By Brendan Kearney
Facing criminal charges for mislabeling prescription drugs and the de-licensing of her two Baltimore locations by Medicine Shoppe International Inc., a Glenelg pharmacist is fighting to save her business and her reputation.
Pamela E. Arrey sued the Missouri-based chain on Monday and won a temporary restraining order that prevents it from terminating her license agreements, at least for the next 10 days, according to Joseph M. Kum, one of her attorneys.
Federal and state inspections last month at Arrey’s Liberty and Reisterstown road locations found falsified expiration dates on drug containers, misspelled drug names and other label alterations, according to the affidavit of a Food and Drug Administration special agent that accompanied Arrey’s arrest warrant.
The mislabeled drugs included those to treat epilepsy and breast cancer, according to the affidavit.
Arrey, 47, was charged with multiple counts of prescription drug fraud on July 28.
On Saturday, she received a letter from a Medicine Shoppe attorney terminating her license agreements, according to her lawsuit filed in U.S. District Court in Baltimore.
Her suit accuses Medicine Shoppe International of “spreading injurious falsehood to tarnish Plaintiff’s business reputation.”

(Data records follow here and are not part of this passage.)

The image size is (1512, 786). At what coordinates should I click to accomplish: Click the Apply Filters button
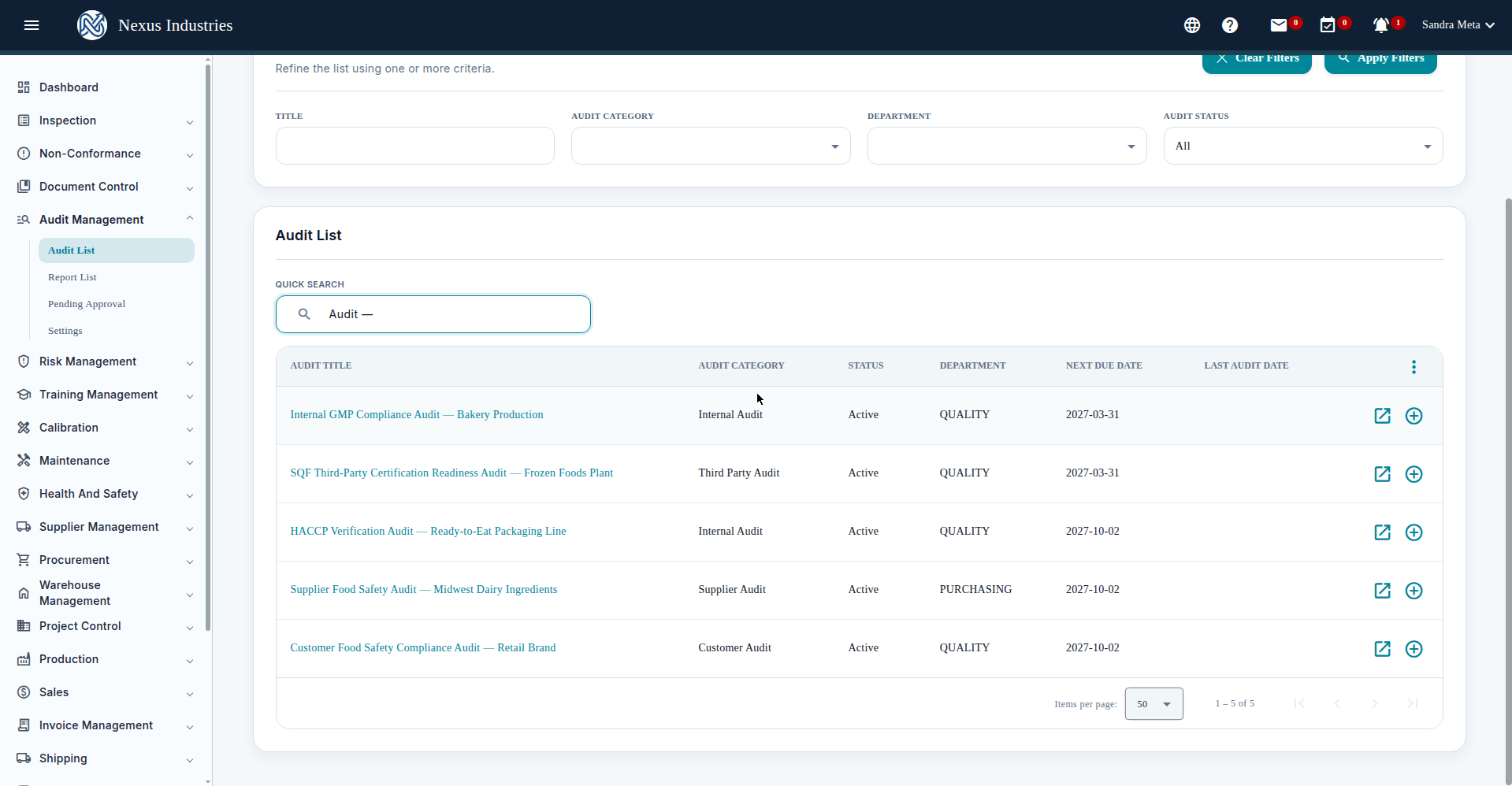(1380, 60)
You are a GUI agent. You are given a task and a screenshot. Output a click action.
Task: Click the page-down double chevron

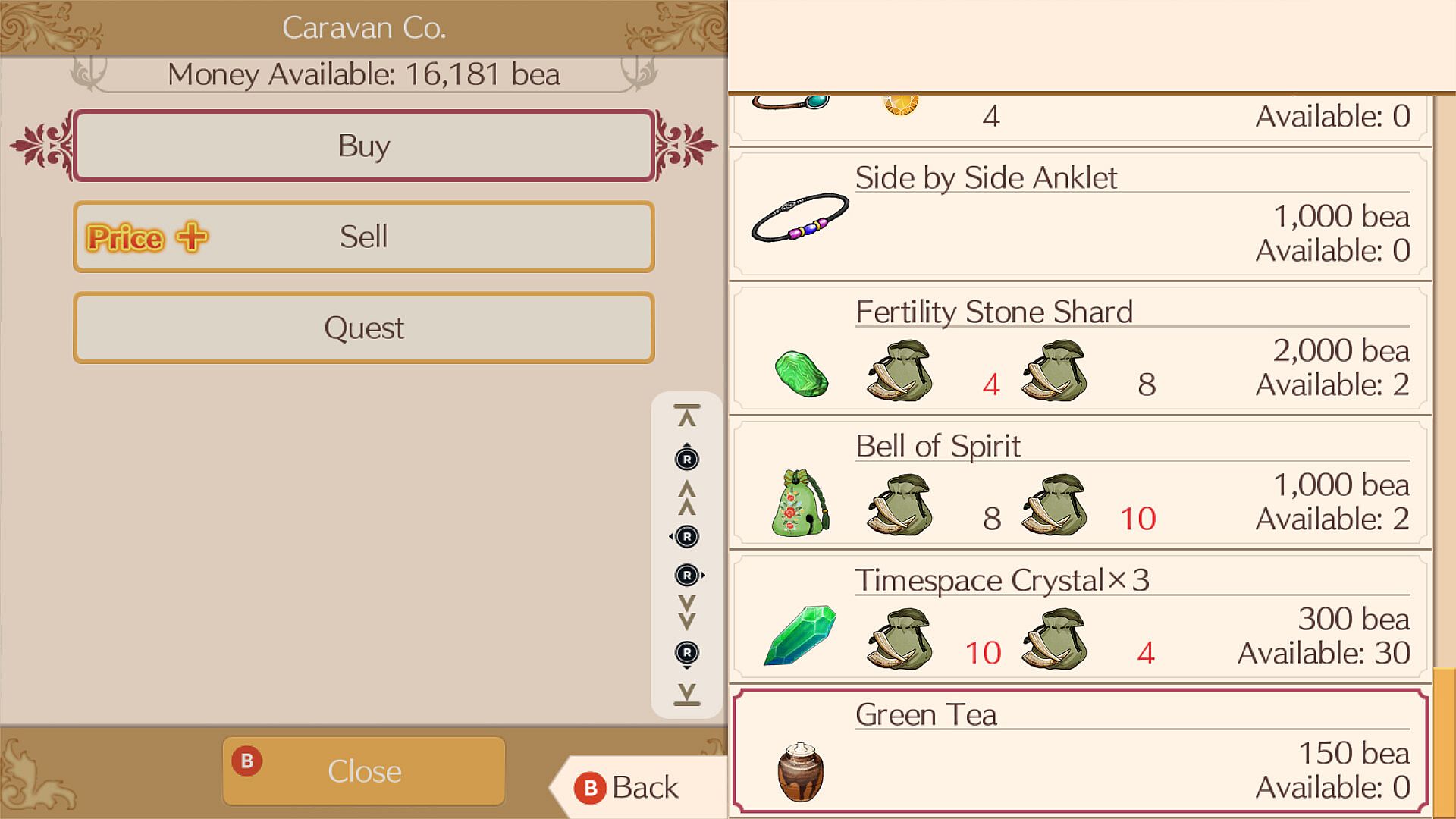(686, 613)
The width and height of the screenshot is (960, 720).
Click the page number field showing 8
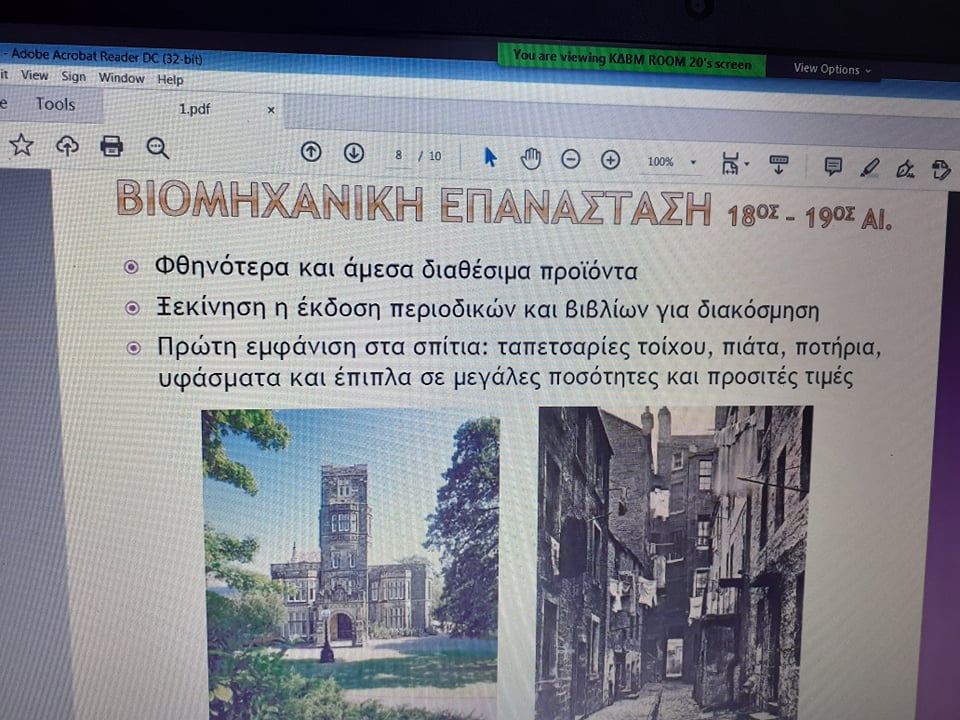pyautogui.click(x=399, y=155)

Kum, of Amity, Kum & Suleman P.A. in Greenbelt, said the impounded drugs were to be shipped either to Cameroon or to Tampa- based PharmaLink Inc., a drug disposal company.
“None of the drugs were ever on the shelves,” Kum said. “Those drugs were not meant for sale here, and none of them were sold.”
A state inspector visited the Liberty Road Medicine Shoppe on July 8 and reported 11 cardboard drums of “suspicious bulk prescription drugs” to Matthew R. Rosenberg, the FDA special agent who swore out the affidavit. The state inspector, Chandra Mouli, found drugs in relabeled stock bottles were identical to those in the drums, according to the affidavit.
Rosenberg found similar issues when he inspected what had been impounded on July 17. The Maryland Board of Pharmacy inspected the Reisterstown Road pharmacy on July 21 and found stock bottles there that had similarly altered expiration dates, according to Rosenberg’s affidavit.
According to its Web site, Medicine Shoppe International has 10 pharmacies in the Baltimore area, including Arrey’s.
In statements to the press, the St. Louis-based company said it “learned that two of our Baltimore-area pharmacies …were recently found by the [FDA] to have sold expired medications. … [W]e do not condone these type of infractions by our licensed pharmacies.”
Beyond e-mailing the same statement, a spokeswoman for the company declined to comment on Monday afternoon.
Destined for Cameroon
Kum said the drugs at issue were in a back room and had come from the Catholic Medical Mission Board Inc. intended for e-Meditech, a Burtonsville-based aid organization that partners with programs in Cameroon, Kenya, Nigeria and Uganda. Kum said those drugs, in drums at the Liberty Road location, were not expired.
According to the affidavit, Arrey makes routine trips to Cameroon, where she owns a pharmacy and clothing store. As part of the criminal proceeding, Arrey has forfeited her passport and put up the deeds to two homes. She is prohibited from working in a pharmacy or leaving the state.
Other drugs in bags were expired or near-expired and were meant for disposal, Kum said, noting Arrey has a bill of lading as proof.
Kum said the July 8 inspection was especially thorough, leading him to believe that someone had tipped off the state agency.
Rosenberg’s affidavit notes Arrey’s stores have been cited “regularly” by the Maryland Board of Pharmacy and the Division of Drug Control for “repeated” violation of state pharmacy laws since 2004.
Kum calls that claim “false,” saying he successfully defended Arrey against one citation four years ago.
Despite the turmoil, Kum said Arrey’s two pharmacies remain open. Her suit against Medicine Shoppe requests injunctive relief to prevent interruption in her 16-year-old business. No preliminary injunction hearing has been scheduled, Kum said, adding the case might be transferred to Missouri.